Saved data entries
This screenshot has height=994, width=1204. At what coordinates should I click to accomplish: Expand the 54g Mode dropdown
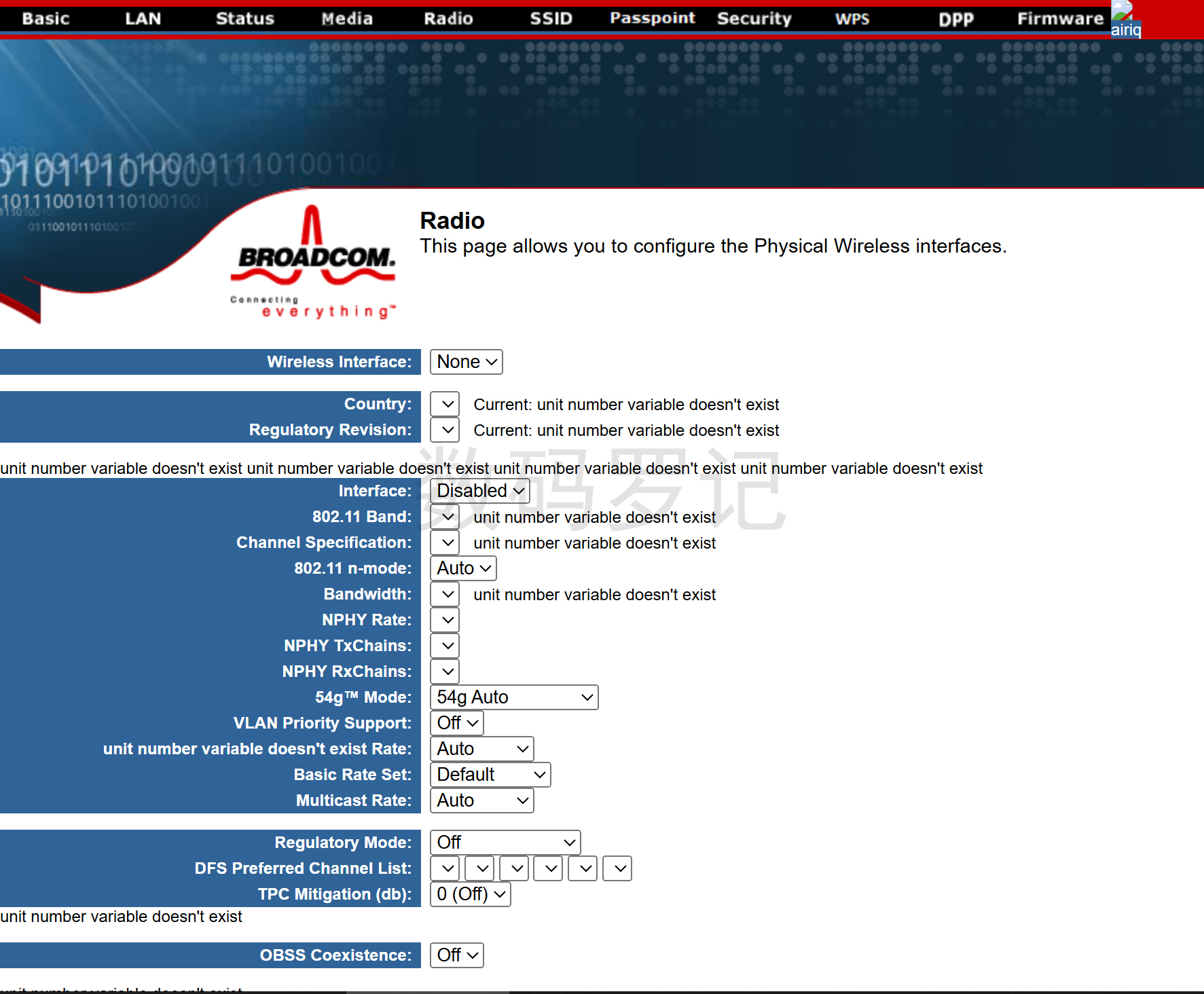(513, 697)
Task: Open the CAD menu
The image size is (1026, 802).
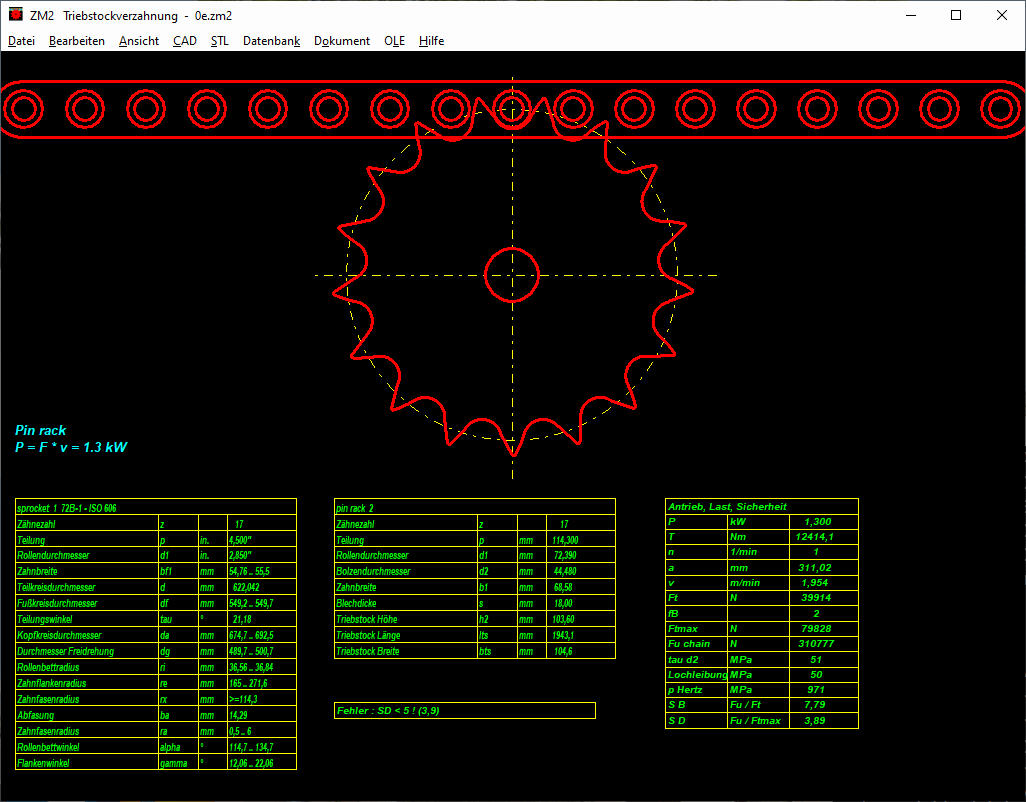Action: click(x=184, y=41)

> Exercise goal: Copy out the data verbatim, with no pictures.

> Your response:
This screenshot has height=994, width=1204. At what coordinates should I click to accomplish: Expand the 54g Mode dropdown
(513, 697)
Task: Open the CAD menu
The image size is (1026, 802).
Action: click(x=184, y=41)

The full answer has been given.